Он едва заметно сводит брови к переносице — то ли морщится, то ли пытается уловить сказанное — выслушивает её первые слова, выжидательно молчит, позволяя говорить дальше, подмечая как тяжело они даются. Откровенные разговоры явно не их конек. Им вообще всегда было тяжело говорить друг с другом, вместо слов они самозабвенно использовали тела, так было легче показать, объяснить, утолить свое одиночество и избавиться от кошмаров. Слова слишком обнажали душу, перекатывались на языке, цеплялись за зубы, царапали десны и так и потухали невысказанными, либо выдыхались обрывками предложений, недосказанными переживаниями, надеждами и тревогами, что не объясняли ровным счетом ничего, теряясь, воспринимаясь иначе и тут же отскакивая от стены неуместной поспешной гордости.

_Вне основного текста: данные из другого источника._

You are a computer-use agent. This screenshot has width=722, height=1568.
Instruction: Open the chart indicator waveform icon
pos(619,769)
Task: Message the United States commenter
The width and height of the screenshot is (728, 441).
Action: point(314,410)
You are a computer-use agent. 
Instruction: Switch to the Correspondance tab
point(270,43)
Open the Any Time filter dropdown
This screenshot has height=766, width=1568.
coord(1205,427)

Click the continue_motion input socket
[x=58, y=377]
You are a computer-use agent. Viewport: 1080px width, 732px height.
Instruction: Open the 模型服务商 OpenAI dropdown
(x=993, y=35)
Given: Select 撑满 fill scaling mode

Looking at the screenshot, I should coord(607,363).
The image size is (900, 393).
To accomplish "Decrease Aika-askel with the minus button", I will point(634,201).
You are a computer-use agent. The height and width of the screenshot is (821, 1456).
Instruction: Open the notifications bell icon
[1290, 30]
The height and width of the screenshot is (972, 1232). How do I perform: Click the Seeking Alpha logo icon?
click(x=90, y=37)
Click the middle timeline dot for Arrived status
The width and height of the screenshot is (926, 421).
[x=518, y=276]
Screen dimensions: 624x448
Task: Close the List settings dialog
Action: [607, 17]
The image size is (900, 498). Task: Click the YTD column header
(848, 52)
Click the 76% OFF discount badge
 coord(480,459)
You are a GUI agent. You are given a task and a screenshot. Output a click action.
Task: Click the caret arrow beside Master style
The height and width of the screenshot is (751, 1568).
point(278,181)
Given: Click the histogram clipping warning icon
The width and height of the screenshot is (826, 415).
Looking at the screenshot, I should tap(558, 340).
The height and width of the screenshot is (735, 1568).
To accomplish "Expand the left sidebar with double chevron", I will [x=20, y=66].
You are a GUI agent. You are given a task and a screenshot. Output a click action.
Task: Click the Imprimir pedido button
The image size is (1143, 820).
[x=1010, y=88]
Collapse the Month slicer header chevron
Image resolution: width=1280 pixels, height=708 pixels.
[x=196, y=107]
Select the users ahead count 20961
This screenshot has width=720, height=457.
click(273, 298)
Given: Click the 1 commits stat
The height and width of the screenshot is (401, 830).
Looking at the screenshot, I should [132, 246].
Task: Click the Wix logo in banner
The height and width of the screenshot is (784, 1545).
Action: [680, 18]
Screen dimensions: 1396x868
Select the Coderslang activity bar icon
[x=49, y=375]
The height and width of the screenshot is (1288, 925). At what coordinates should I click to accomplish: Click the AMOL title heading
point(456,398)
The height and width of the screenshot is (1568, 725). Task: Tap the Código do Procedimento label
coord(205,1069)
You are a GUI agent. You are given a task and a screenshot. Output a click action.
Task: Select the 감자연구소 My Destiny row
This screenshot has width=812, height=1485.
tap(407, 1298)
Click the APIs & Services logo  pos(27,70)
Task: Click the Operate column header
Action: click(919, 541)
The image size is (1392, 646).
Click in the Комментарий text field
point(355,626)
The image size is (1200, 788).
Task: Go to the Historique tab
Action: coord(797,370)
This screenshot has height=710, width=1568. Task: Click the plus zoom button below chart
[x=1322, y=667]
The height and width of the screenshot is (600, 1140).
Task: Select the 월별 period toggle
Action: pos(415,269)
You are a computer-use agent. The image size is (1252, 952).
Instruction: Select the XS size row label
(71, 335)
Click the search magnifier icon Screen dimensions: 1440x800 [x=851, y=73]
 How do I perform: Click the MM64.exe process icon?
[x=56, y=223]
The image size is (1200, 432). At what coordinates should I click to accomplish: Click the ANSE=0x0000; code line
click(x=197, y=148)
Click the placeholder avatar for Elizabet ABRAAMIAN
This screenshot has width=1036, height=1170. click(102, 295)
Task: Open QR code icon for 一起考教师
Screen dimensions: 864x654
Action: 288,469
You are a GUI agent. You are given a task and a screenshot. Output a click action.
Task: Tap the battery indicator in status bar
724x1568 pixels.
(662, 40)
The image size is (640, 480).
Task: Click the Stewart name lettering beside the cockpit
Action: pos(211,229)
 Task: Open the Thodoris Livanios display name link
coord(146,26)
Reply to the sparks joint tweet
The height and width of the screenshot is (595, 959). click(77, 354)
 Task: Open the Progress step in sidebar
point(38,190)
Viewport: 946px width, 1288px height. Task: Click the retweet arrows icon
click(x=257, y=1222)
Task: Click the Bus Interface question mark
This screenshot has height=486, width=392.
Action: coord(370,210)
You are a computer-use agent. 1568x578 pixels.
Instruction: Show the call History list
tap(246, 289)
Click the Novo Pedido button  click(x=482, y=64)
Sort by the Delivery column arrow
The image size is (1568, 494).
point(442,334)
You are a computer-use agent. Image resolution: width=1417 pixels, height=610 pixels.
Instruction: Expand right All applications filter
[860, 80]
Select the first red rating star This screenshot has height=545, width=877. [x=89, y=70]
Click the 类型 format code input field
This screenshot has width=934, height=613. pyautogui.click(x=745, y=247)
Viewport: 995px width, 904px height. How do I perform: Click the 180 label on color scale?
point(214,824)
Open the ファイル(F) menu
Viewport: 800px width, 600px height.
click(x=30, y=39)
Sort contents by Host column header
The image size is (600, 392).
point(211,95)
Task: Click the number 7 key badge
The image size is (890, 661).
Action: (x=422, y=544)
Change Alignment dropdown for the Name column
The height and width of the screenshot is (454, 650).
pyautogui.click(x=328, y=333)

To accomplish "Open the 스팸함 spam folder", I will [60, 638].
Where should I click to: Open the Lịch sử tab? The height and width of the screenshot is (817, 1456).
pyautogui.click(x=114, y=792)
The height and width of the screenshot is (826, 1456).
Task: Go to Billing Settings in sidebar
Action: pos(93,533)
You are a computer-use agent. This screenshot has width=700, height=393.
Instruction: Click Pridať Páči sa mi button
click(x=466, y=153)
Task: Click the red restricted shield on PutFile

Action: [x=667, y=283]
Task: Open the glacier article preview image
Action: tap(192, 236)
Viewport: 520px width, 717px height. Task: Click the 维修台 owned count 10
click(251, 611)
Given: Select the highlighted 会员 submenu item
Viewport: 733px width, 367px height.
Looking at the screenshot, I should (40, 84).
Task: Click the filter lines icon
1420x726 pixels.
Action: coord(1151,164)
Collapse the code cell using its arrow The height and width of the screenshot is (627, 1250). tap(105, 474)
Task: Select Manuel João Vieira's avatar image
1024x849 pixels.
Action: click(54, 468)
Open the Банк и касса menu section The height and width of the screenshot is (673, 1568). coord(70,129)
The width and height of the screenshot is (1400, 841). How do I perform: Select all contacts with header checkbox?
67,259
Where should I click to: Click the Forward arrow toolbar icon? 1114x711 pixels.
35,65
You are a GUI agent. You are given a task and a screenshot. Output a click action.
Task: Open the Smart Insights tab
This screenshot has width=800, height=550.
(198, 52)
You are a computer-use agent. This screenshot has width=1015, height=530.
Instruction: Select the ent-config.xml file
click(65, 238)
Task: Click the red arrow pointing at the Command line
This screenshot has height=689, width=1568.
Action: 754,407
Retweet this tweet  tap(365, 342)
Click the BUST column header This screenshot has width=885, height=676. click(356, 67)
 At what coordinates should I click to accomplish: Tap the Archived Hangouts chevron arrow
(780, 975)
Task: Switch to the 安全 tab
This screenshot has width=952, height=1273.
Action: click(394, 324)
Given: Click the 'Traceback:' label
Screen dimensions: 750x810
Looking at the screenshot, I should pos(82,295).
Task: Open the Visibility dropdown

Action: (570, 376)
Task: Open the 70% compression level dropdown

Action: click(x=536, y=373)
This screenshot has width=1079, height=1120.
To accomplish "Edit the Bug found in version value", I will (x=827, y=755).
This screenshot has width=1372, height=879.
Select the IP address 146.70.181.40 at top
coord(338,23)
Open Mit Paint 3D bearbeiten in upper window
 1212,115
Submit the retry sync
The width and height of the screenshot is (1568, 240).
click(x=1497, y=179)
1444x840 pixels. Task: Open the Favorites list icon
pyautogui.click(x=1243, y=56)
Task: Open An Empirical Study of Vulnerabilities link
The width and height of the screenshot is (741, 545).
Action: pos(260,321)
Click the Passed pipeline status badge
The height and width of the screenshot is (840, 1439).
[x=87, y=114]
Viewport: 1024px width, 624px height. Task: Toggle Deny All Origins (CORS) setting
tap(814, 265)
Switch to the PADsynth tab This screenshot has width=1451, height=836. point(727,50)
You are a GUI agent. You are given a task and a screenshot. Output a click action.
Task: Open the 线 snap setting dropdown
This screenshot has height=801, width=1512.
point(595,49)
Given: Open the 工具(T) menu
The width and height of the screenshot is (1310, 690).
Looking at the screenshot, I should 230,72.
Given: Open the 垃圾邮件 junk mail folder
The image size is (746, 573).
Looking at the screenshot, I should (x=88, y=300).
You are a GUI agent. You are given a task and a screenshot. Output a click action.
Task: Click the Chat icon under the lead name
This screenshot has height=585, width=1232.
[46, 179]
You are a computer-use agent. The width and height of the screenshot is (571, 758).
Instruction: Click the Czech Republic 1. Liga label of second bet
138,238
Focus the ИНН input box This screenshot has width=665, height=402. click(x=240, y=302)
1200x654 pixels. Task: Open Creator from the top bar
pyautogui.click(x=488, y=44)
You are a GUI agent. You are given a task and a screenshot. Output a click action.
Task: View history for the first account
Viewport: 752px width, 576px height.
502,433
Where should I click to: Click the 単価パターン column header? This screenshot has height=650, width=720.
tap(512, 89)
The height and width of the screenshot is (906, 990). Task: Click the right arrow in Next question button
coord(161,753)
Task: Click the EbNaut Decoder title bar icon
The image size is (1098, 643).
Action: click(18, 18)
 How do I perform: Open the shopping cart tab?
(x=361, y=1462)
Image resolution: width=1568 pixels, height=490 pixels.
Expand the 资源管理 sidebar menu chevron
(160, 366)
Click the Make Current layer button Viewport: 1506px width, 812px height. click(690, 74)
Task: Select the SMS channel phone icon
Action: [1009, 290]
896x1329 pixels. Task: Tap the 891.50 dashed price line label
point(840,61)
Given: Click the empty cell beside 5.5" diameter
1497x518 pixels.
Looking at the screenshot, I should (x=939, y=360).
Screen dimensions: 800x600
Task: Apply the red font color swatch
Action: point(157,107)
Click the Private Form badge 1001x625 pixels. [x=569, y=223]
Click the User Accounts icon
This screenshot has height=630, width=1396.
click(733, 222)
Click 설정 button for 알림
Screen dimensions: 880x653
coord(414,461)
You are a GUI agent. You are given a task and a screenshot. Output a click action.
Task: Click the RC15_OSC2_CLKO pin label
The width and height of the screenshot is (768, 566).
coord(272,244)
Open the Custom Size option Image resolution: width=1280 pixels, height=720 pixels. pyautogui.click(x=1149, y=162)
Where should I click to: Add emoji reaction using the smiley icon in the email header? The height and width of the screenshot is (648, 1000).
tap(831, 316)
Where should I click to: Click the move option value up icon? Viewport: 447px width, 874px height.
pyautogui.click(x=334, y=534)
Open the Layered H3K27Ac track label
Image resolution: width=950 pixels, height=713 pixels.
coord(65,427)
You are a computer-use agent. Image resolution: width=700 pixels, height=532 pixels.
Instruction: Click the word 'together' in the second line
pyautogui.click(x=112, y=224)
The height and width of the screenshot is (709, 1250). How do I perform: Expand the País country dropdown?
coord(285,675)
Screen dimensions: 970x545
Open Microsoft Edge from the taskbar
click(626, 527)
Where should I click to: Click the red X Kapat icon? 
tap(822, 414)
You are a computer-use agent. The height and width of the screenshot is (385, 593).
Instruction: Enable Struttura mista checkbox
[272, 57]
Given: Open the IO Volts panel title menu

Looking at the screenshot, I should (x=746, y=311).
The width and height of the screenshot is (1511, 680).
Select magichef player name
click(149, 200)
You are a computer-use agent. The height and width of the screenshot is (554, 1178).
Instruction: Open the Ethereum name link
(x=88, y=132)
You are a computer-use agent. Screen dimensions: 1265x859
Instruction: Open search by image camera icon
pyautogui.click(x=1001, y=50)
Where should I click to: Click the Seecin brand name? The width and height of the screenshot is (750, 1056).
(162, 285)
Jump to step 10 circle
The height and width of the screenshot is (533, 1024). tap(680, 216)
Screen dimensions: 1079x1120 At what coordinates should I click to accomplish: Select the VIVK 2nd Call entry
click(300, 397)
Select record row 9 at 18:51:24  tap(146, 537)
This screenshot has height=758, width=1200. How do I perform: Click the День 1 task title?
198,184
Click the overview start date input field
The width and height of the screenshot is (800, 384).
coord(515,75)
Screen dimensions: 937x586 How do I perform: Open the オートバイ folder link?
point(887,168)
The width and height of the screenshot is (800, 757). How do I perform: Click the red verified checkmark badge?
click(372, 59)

— А говорят, что возраст только красит мужчину, — вместо желания податься вперед, он сильнее прижимается к спинке дивана. Не спускает с неё взгляда, как если бы — стоит ему отвлечься и она снова рассыпется пеплом. Он всё ещё не может определить себя во времени, цепляется за зеленый взгляд и уголок губ сам поднимается в полуулыбке — понятной только им двоим. Старку хочется сказать, что изменился больше за эти прыжки во времени или непродолжительное время собственной смерти, чем за прошедшие пять лет. Он не становится хуже или лучше, он словно останавливается передохнуть, а груз за плечами давит чуть меньше; уже не раздирает кожу до самых костей. — Хочу напомнить, что на проверку я тоже оказался не столь железным, — голос постепенно возвращает свое прежнее звучание. — И, кажется, я так и не поблагодарил за спасение, — «самый близкий» обжигает. Железный человек не любит откровенные разговоры, но если эта девочка сидящая перед ним — нет, уже давно не девочка — смогла сделать шаг, он готов был попытаться вместе с ней.
— И чтобы ты изменила? — Старк щурится почти лукаво, как обычно — он попытается, другое дело как; поэтому хватается за более яркое слово — и всё-таки подается вперед, удерживаясь от того, чтобы снова полностью обвести Ванду взглядом. Она всё тот же весенний ураган, от которого напрочь сносит крышу; сегодня точно. Пропасть между ними намного меньше, чем кажется.